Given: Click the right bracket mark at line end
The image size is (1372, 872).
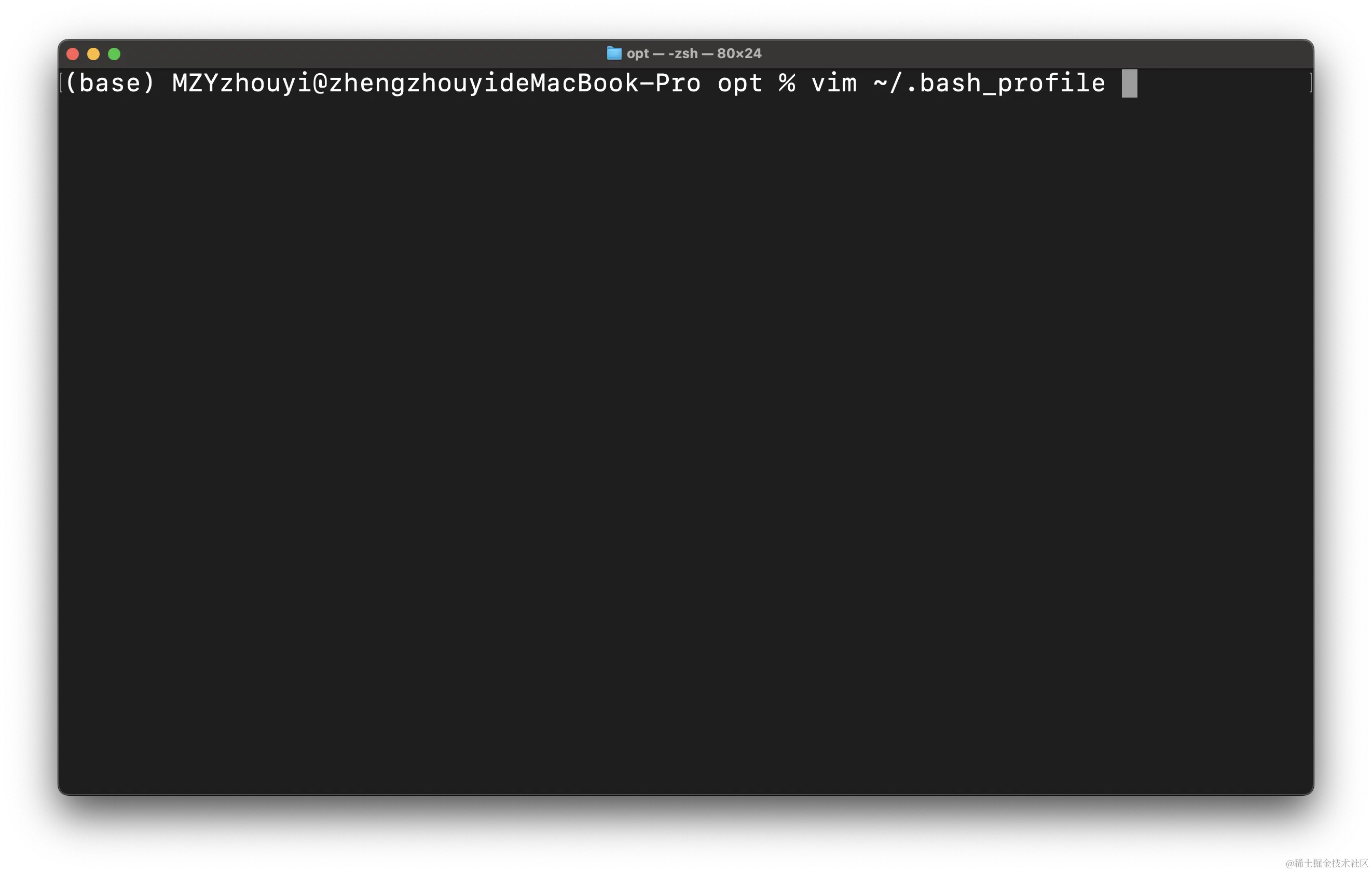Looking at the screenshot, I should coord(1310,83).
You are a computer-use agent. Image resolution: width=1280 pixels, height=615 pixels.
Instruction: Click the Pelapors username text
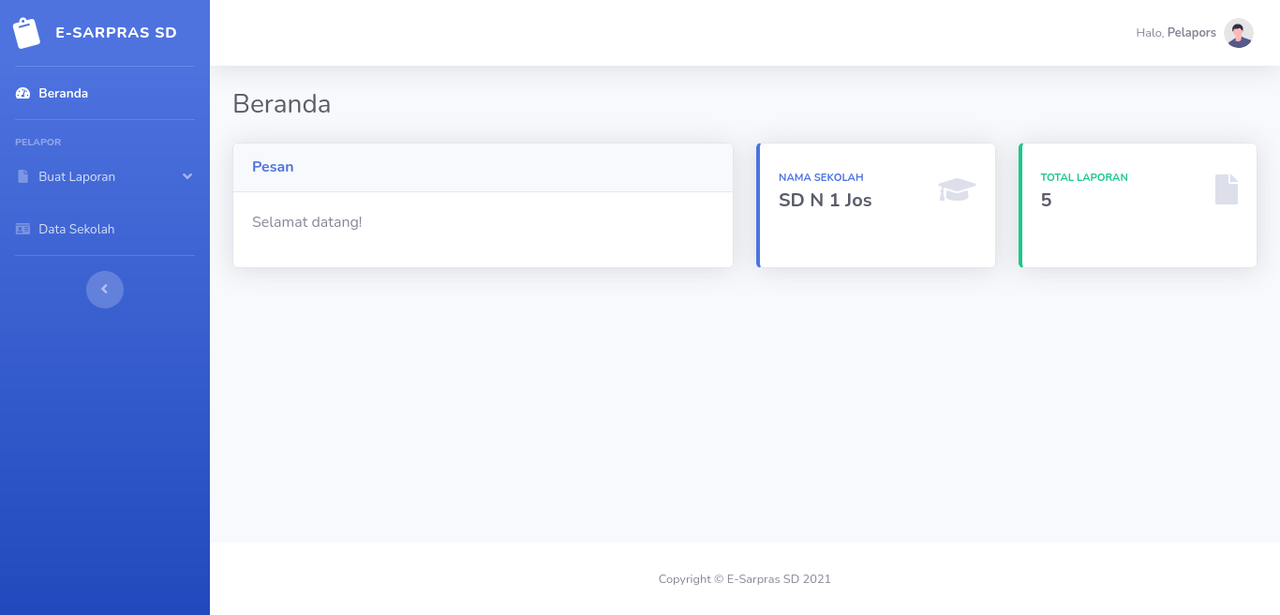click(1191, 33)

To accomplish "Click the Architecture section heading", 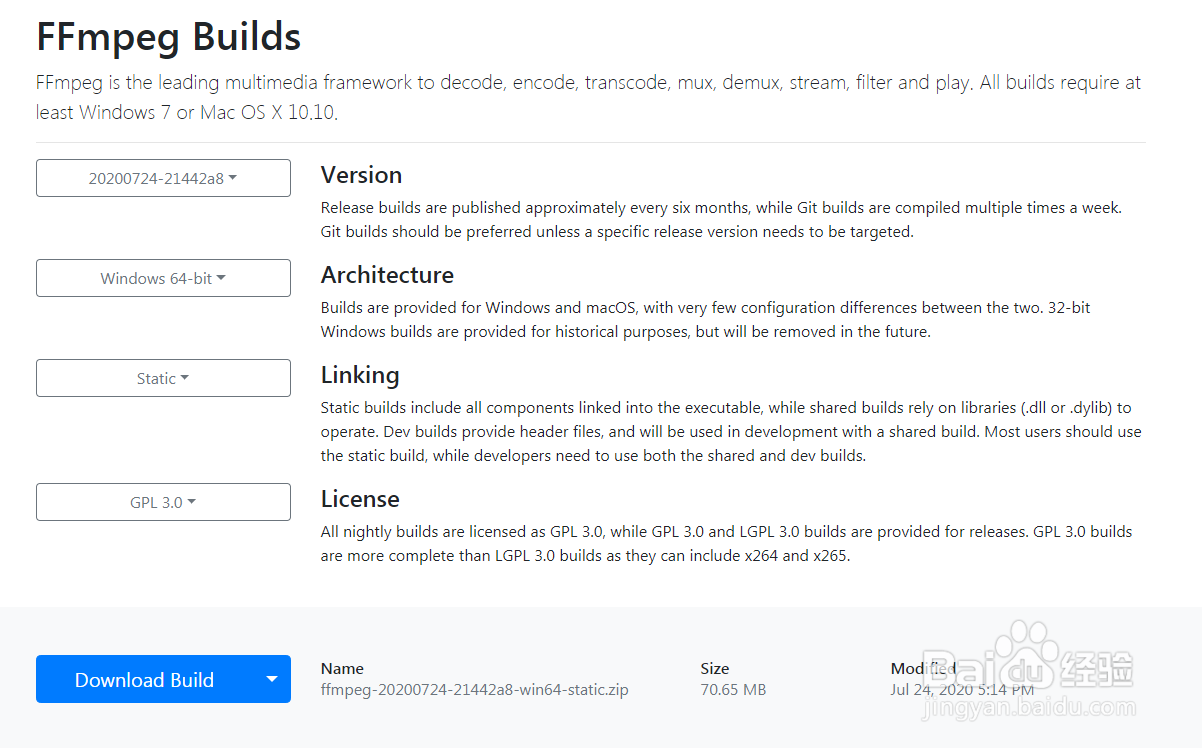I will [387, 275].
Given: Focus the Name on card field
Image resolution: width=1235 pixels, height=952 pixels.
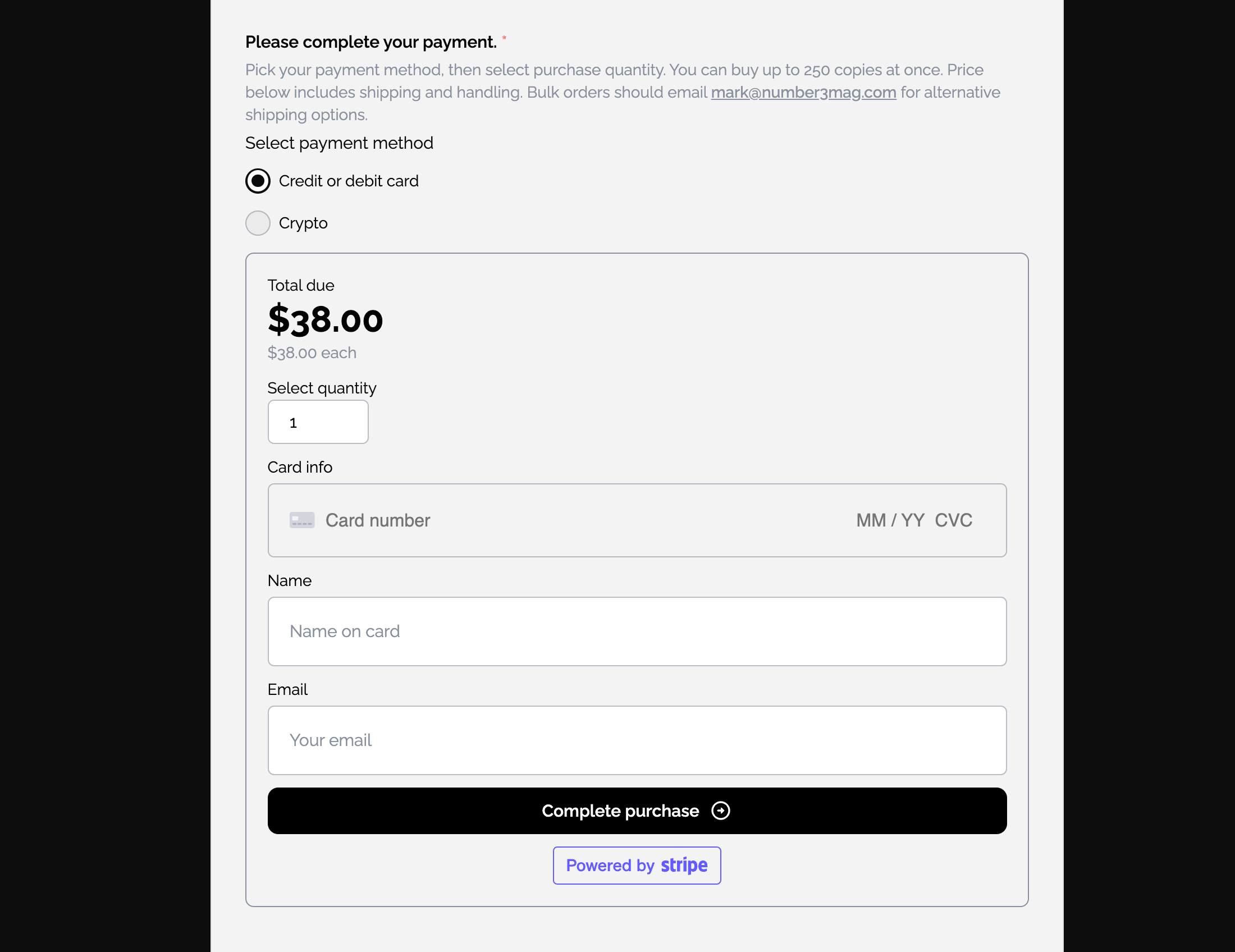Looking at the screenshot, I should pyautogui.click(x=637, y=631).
.....
Consegna:
Per favore, individua tutte le righe delle voci qui sopra in cui compare la parola "resolution" e ricopiale.

Soluzione:
You are a computer-use agent. Image resolution: width=1280 pixels, height=615 pixels.
Image resolution: width=1235 pixels, height=952 pixels.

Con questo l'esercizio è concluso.